**Exercise instructions:**
A – List every place named in the article about holiday tourism below.
B – In the article about holiday tourism below, echo the passage starting at "A Shanghai resident" and ending at "local tourism sites.", with no changes.

Zhou Weihong, the company's deputy general manager, said that their company's tourist flow during this year's Qingming Festival holidays is "similar" to the year of 2019, but she wouldn't compare the figures with last year because it was "many times higher."

"Although the pandemic's blow to the Chinese tourism industry has been a little more enduring than we originally expected, but we also feel that the industry's recovery is evidently speeding up," she told the Global Times on Monday. 

Data provided by Chinese tourism service website qunar.com also showed that during this year's Qingming Festival holidays, ticket bookings on the website were 1.4 times more than 2019, while hotel bookings were 1.5 times higher compared with 2019. 

A Shanghai resident surnamed Qi who traveled to Southwest China's Chongqing said that this is the first time in three months that she has traveled. "I didn't travel during the Spring Festival holidays so I want to take a trip during the Qingming Festival. Besides, since the epidemic has been brought under control, I think it's very safe to travel at this time," Qi told the Global Times. 

She also noted that in Chongqing, tourist crowds were very dense, and it generally took more than two hours to wait in queues for a boat or a famed restaurant at local tourism sites. 

Besides tourism, the movie industry also saw a strong rebound during the holiday. By the end of 12:56 noon on Monday, this year's Qingming Festival movie box office surpassed 700 million yuan ($107 million), breaking the previous record of 641 million yuan set in 2019.

**Data:**
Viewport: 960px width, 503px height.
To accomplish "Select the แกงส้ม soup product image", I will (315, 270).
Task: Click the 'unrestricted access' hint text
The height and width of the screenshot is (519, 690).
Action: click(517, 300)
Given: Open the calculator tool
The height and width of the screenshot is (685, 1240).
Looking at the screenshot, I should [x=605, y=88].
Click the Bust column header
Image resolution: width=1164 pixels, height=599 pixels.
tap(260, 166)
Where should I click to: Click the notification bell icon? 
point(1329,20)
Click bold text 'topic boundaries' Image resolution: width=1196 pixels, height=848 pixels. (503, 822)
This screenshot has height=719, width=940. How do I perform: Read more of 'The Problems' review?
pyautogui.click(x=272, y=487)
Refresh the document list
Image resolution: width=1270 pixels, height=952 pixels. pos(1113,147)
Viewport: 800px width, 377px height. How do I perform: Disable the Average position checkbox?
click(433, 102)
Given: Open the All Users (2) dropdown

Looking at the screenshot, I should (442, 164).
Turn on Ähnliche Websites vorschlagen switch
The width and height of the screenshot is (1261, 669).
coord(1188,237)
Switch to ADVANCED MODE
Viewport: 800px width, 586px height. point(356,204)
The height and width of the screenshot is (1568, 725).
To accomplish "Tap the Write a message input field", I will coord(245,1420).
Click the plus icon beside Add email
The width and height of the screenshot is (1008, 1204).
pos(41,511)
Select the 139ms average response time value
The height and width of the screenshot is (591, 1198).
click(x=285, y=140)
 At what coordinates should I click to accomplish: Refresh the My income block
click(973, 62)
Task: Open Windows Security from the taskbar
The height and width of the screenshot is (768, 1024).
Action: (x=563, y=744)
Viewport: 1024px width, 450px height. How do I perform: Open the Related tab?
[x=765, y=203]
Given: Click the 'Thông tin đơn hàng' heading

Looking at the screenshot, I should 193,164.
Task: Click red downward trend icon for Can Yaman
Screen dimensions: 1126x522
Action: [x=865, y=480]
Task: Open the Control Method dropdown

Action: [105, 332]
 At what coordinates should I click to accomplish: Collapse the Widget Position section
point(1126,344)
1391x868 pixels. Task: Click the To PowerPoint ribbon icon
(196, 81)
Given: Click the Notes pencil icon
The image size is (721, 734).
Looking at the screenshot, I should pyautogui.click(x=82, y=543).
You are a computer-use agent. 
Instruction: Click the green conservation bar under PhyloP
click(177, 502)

**Per-task answers:**
A – Shanghai, Southwest China, Chongqing

B –
A Shanghai resident surnamed Qi who traveled to Southwest China's Chongqing said that this is the first time in three months that she has traveled. "I didn't travel during the Spring Festival holidays so I want to take a trip during the Qingming Festival. Besides, since the epidemic has been brought under control, I think it's very safe to travel at this time," Qi told the Global Times. 

She also noted that in Chongqing, tourist crowds were very dense, and it generally took more than two hours to wait in queues for a boat or a famed restaurant at local tourism sites.